▶ **PROBLEM DESCRIPTION**
In the listing, rewrite everything from the line containing "Where should I" down to the line containing "This screenshot has width=812, height=404.", replacing "empty-state text" with "placeholder text" and changing nothing else.

▶ **GIVEN RECORDS**
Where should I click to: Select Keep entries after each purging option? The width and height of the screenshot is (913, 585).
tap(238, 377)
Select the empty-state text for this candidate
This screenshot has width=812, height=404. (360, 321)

...

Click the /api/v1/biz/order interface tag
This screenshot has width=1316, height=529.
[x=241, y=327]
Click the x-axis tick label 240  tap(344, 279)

▶ **ANSWER FOR THE TASK**
Where should I click to: Select Keep entries after each purging option? The width and height of the screenshot is (913, 585).
tap(238, 377)
Select the placeholder text for this candidate
This screenshot has width=812, height=404. (360, 321)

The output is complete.